Die jokes
I accidentally drank a little food coloring last night. I ended up dying inside.
Man: Did you know pidgins die after having sex?
Woman: No, really?
Man: Well, the one I fucked did...
How did Steven Hawking die?
His wife needed a charger and plugged him out.
Humpty Dumpty fell off the wall, his mom did a terri-fried call.
He got hurt in a egg-cident, and it never got eggs-elent.
When the eggs-plant was over, he got told to use the mower.
It happened too fast, he watched the very last.
Next he died, eaten all fried.
Did you hear he died of a virus? A computer virus.
I really hate waiting to die... It's taking a lifetime.
I'm glad Stephen Hawking died because he was wheely wheely bad.
DDLC be like: "You kinda left her (Sayori) hanging."
And Yuri TOOK A SEAT...
On the floor.
And died.
The end.
How did Stephen Hawking die?
They unplugged the wifi.
Why did Stephen Hawking die? He didn't pay his electricity bills.
Why did Stephen Hawking die? He ran out of WiFi.

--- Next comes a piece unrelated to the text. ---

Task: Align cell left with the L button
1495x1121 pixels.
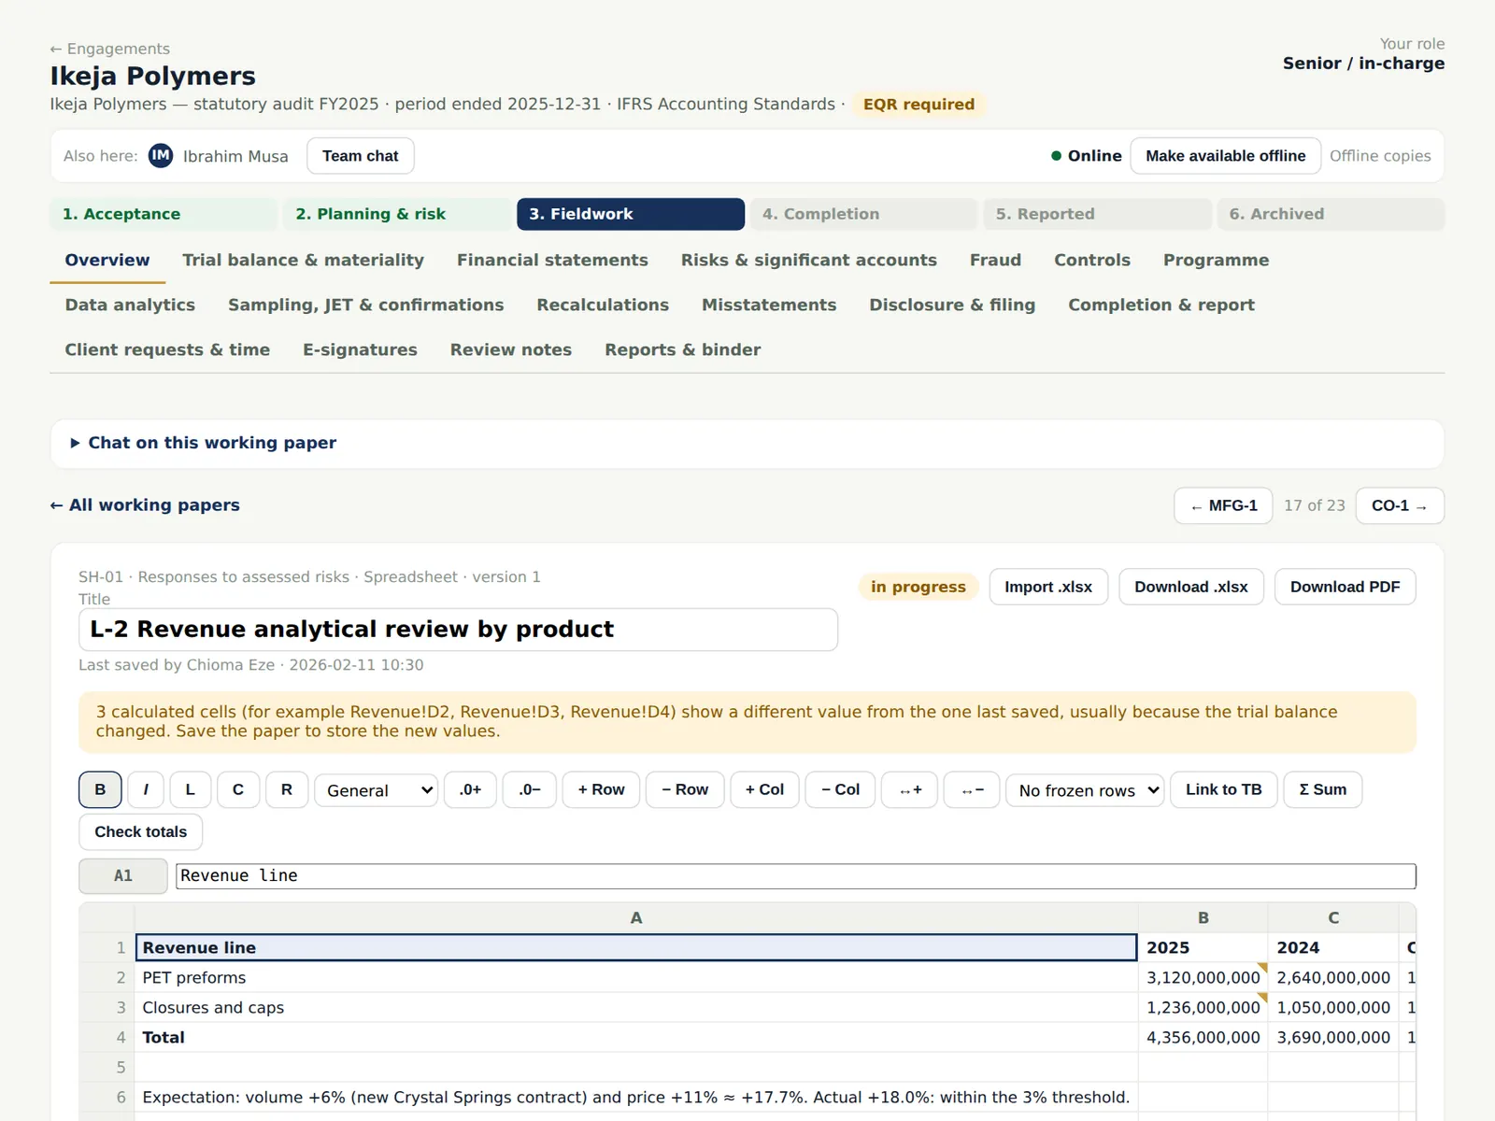Action: click(191, 789)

Stephen Hawking just died. Have they tried rebooting him to factory settings?
When Stephen Hawking died, he saw the stairway to Heaven.
He thought to himself, "Oh God, this is awkward!"
Stephen Hawking didn’t die naturally, his carer just forgot to put him on charge.
He died because of a fuck up by the Hospital. Apparently, the doctor said to the nurse, "You can discharge Mr. Hawking now," so she went to his room and pulled the plug out of his computer.
Why did he die?
Because God made a mistake and pressed Ctrl+Z.
Never invest in funerals. It's a dying industry.
Steven Hawking died. I said, "Why? Did his wheelchair break?"
What did Stephen Hawking's computer say when he died?
"ERROR"
It sucks that Stephen Hawking died so soon, the new Intel update just came out.